:: SOURCE TEXT

4. Are you too drunk?

It’s one of the cruelest tricks of the human body: Intoxication makes your brain super horny, and your sexual organs totally useless. It happens most with depressants, such as alcohol and marijuana, but can happen with some prescription medications as well. While it might be tempting to have a go once you’re wasted, your experience will be a lot better if you wait until you sober up.


5. Are you distracted?

Once we transition from hormonal teenager to productive adult, our sex drive and our priorities make a mad dash in opposite directions. Remember back when sex was a distraction from the other areas of your life? Unfortunately, that’s usually not the case when you’re an adult. If you’re thinking about work, or your body image, or what you’re going to make for lunch tomorrow, you’re probably not going to orgasm. Try to clear your mind with a warm bath, a sensual massage, or a quick jog. If you’ve got the television on, turn it off – or switch it to music. Right now, your focus should be on each other – not on the problems of the day.


6. Are you at risk of being interrupted?

Unless you and your partner live alone, without any pets, or phones, or neighbors… You’ve always got some risk of being interrupted, but if the risk is so high that it’s keeping your attention other places, you should address the issues before trying to get intimate. Lock the door, close the curtains, and silence your cell phone. If you have pets, put them in the other room. You need to allow yourself a sexual sanctuary – so create one!


7. Are you stressed out or anxious?

Yet another cruel joke our bodies play on us, the chemicals and hormones produced in the brain during an orgasm are pretty much an immediate stress-and-anxiety buster. The only problem is that, for most women, stress and anxiety make orgasm pretty much impossible. Thankfully, if you practice some of those not-quite-as-effective stress-relieving techniques before you dive in between the sheets, it’s a little easier to get the process started, making it that much more likely that you’ll be able to finish.


8. Are you dehydrated?

Believe it or not, dehydration could be causing a number of problems in your life – even if you don’t really feel thirsty. Since the human body is made up almost entirely of water, staying hydrated is essential. Try keeping a bottle of water or Gatorade on your night stand to refuel before, during, and after, as necessary. Sex tends to be a particularly wet activity, and if you’re not producing enough moisture, it can seriously impact your ability to climax.


9. Are you having trouble breathing?

When you feel yourself start getting close, it’s normal to hold your breath, cover your face, or simply focus on what’s going on and totally forget to breathe. It’s not exactly ideal, though, because oxygen is literally just as important to your body as water – and you really aren’t going to be able to climax without breathing. Make sure you can breathe comfortably, and try to take yoga breaths as much as possible. It’ll help keep you in the moment and make sure you don’t pass out – it’s a win-win!


10. Are you in an unhealthy relationship?

Finally, there is a very unfortunate possibility that your relationship is why you can’t orgasm. If you or your partner is feeling guilt, shame, or jealousy surrounding your relationship, your conscious brain is going to try to keep your unconscious brain from releasing those bonding chemicals. Its easiest way to do that is to block you from having an orgasm – so that’s what it does.

Sadly, some of us choose to stay in relationships that we know are unhealthy, just because the sex is so good. But, over time, the sex isn’t as good, because somewhere in your mind, you know that your partner is wrong for you. Your brain is battling it out and trying to make you not want to have sex with this person anymore. The only solution in this scenario is to consciously choose not to have sex with people who aren’t good to you – and that can be a really, really difficult choice to make. Trust me, though – you deserve it!

::::

ACTIVITY =>
Could you rewrite the article from the words "Unless you and" through the words "out or anxious?", replacing "pets" with "animals"?

:: DATA BLOCK

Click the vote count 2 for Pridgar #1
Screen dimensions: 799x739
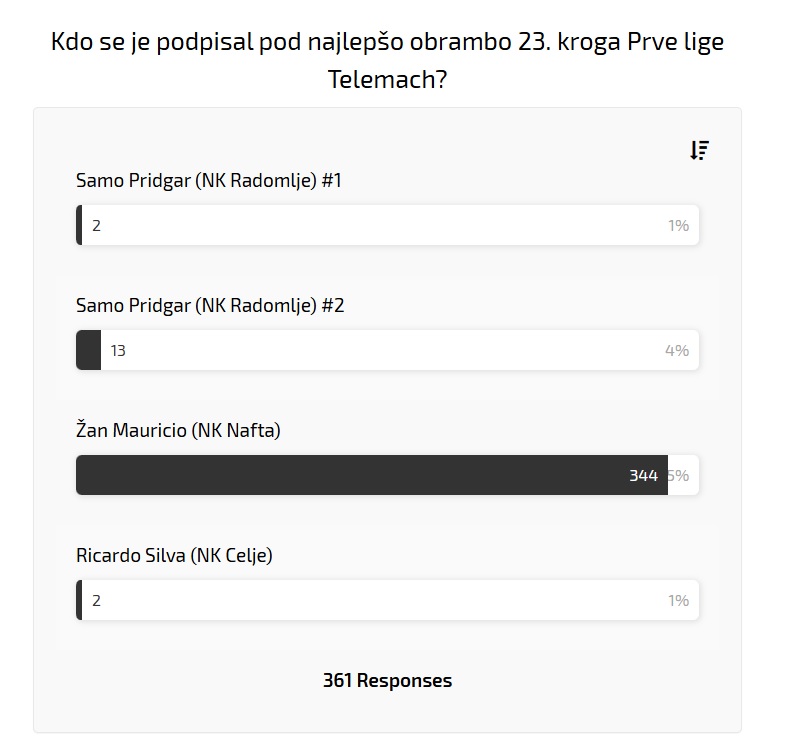point(97,226)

::::

REPLY =>
Unless you and your partner live alone, without any animals, or phones, or neighbors… You’ve always got some risk of being interrupted, but if the risk is so high that it’s keeping your attention other places, you should address the issues before trying to get intimate. Lock the door, close the curtains, and silence your cell phone. If you have animals, put them in the other room. You need to allow yourself a sexual sanctuary – so create one!


7. Are you stressed out or anxious?